[Collected data entries]

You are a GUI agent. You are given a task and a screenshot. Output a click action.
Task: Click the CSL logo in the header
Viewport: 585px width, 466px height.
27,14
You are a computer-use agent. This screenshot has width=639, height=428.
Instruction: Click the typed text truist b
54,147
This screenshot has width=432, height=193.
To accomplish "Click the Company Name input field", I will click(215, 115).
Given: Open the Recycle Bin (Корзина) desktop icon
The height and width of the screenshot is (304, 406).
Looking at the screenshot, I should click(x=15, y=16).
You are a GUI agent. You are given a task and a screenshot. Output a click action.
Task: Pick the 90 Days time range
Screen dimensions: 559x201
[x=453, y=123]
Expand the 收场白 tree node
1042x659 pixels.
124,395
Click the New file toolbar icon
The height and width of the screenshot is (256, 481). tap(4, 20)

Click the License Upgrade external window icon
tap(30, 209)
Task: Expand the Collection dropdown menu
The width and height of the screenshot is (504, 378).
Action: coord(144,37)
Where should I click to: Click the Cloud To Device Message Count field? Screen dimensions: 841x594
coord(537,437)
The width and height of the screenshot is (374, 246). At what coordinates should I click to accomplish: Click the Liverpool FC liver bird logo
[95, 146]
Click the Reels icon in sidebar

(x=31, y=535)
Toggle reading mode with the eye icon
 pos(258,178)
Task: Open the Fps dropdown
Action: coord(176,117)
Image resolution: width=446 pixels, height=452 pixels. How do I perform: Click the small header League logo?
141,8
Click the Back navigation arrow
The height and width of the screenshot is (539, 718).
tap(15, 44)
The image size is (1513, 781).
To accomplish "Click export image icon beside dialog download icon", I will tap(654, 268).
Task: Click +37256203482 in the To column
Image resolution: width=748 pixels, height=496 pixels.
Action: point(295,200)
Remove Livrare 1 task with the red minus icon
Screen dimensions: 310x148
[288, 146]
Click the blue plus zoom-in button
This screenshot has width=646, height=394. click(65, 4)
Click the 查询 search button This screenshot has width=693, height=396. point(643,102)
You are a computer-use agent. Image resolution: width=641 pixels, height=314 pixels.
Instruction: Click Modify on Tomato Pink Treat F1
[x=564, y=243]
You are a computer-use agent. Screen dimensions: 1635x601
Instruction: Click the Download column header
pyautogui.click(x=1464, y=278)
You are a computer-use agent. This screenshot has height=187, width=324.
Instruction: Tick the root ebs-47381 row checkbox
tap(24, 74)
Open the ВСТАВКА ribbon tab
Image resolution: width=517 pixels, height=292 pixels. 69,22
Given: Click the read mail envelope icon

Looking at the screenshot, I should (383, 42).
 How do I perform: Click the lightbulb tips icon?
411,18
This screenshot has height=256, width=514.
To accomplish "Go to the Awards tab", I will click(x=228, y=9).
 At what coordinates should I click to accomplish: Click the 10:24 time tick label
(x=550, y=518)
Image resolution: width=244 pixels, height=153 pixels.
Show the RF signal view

ASSIGNMENT:
Throughout the data above, count the lines where the word "Expand" occurs, and report that figure alone.

TASK OUTPUT:
2